When in Rome…Don’t Rent Bikes

While touring around Europe, my sister and I found that renting bikes was the easiest way to sightsee, as they gave us freedom and speed to meander around each city. Unfortunately, no one warned us about Italian drivers. You truly take your life in your own hands when just crossing the street; it’s rather similar to Los Angeles or New York. In Rome, a red light means “Keep going if you want. Or stop. What do I know? I’m just a traffic signal”. However, as we arrived in Rome at night and blearily fumbled the two steps it took to reach our lodgings, we didn’t realize until the morning. Despite it all, during our last day in Rome, we rented bikes in order to see places like the Colosseum and the Pantheon. In between dodging motorists and large clumps of tourists taking pictures with street-entertainers dressed as Roman soldiers, we eventually found our way around. It is decidedly much easier to point to a location on a map and say, “Here it is,” versus battling with narrow one-way streets and dead-ends.

Regardless, my sister and I agree that we made the right decision. It was a beautiful day and the architecture was stunning. One moment we’d be cycling past a modern block of apartments and the next we were practically ramping off of ruins from the Roman Empire. Where once there were fierce gladiatorial fights for entertainment, there is now a neighboring pizzeria, so you can stand outside the Colosseum and picture said battles while grease runs down the side of your hand and bits of authentic Italian sausage drop around your feet.

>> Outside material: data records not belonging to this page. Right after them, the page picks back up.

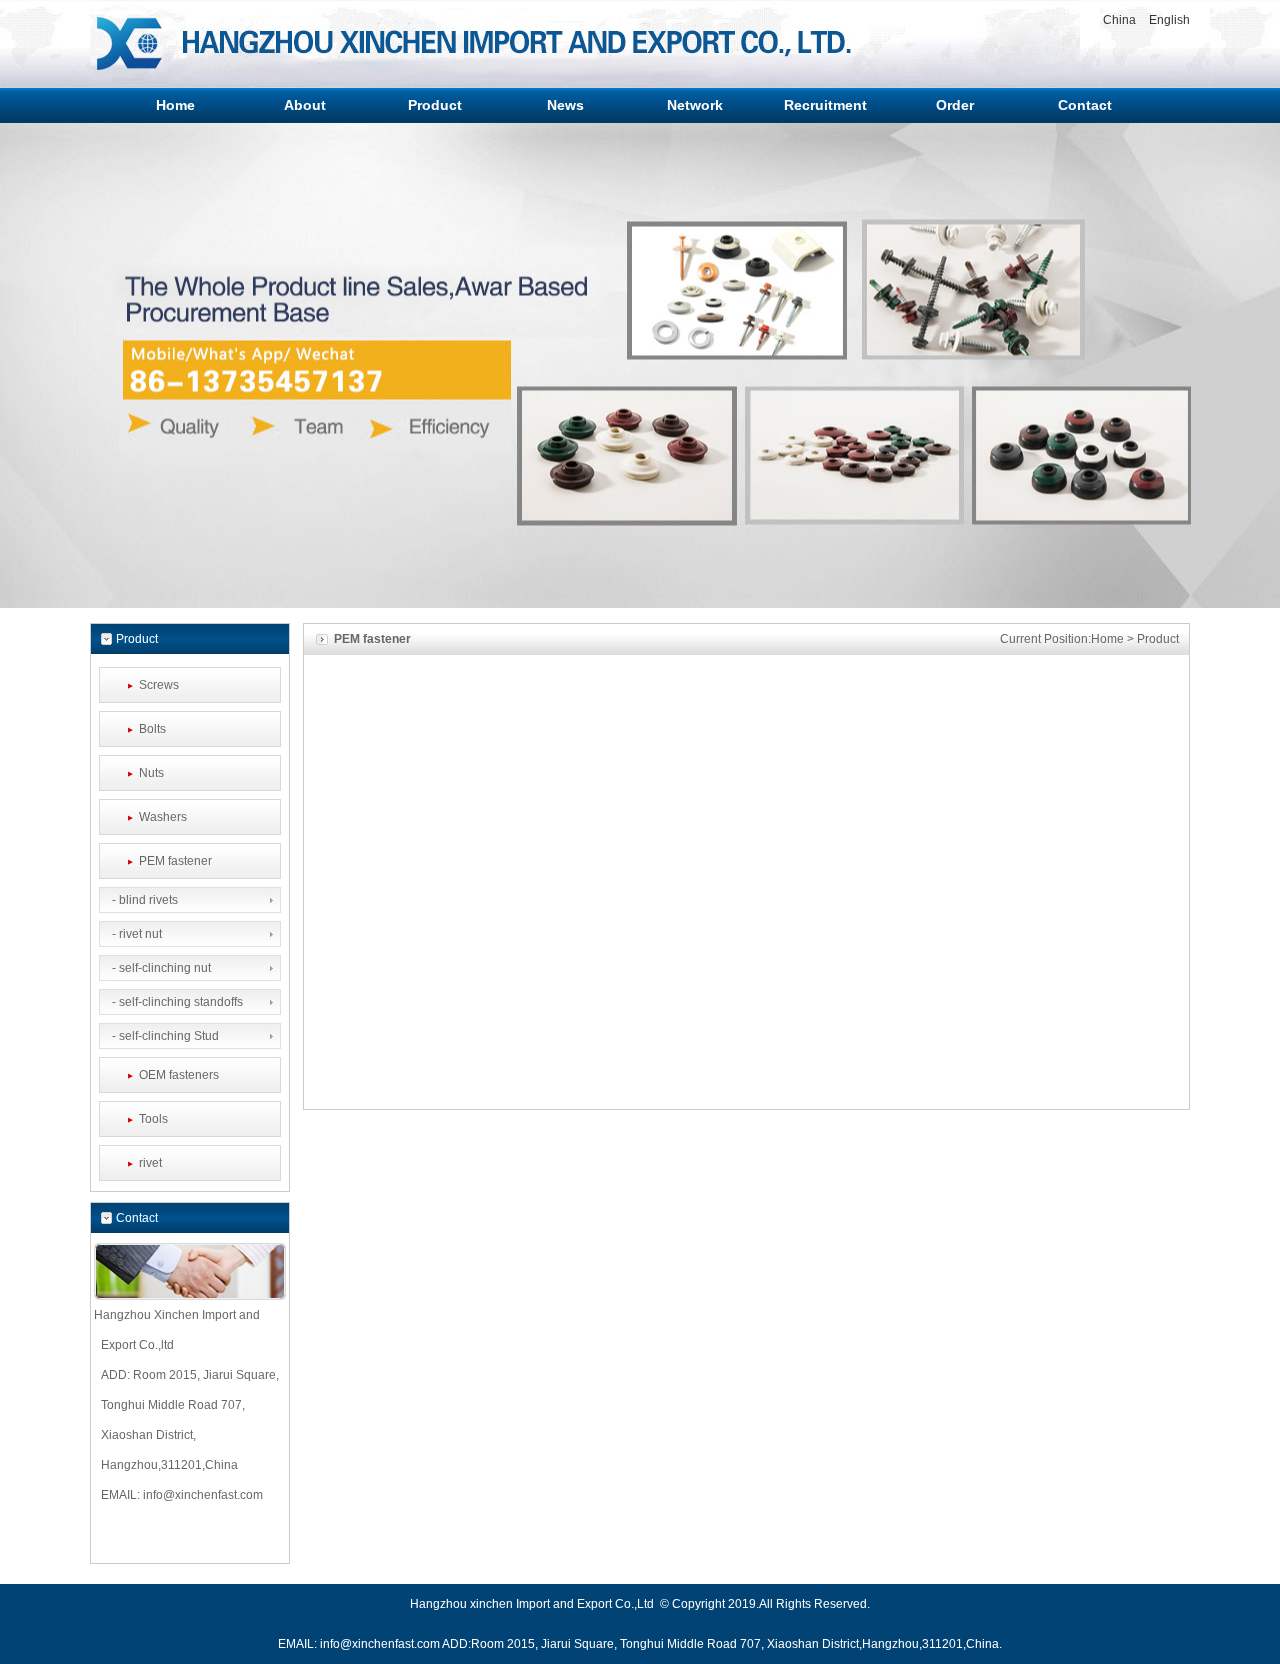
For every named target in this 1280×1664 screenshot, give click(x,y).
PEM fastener (175, 861)
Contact (137, 1218)
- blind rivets (143, 900)
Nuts (151, 773)
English (1169, 20)
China (1119, 20)
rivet (150, 1163)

With bikes it was easy to chain them up in designated areas and explore inside of places on foot, so we could take pictures and document our trip without trying to multitask – which is later did in Berlin that ended in a few near misses. The one thing we did wrong, however, was time-keeping. We had to catch a train around midday in order to travel to Venice and we also had to check out of our accommodations, not to mention return the rented bikes. Unfortunately, biking is much harder when the entire route back is uphill.

We returned to our hotel with minutes to spare, but upon racing upstairs, they’d already changed the keycode to our room, so we had to sprint all the way back down in order to sweet-talk the gentleman at the front desk in order to get our backpacks. Luckily, the man in question had helped us during our entire stay in Rome and had no issues with giving us a hand and making sure we made it on our way safely. We are definitely in his debt!

After that, we had to bike through Rome traffic with our packs on in order to drop the bikes back, which was another mission and a half. To be honest, we were thankful for the long train journey, so we could finally sit down and have a well deserved break!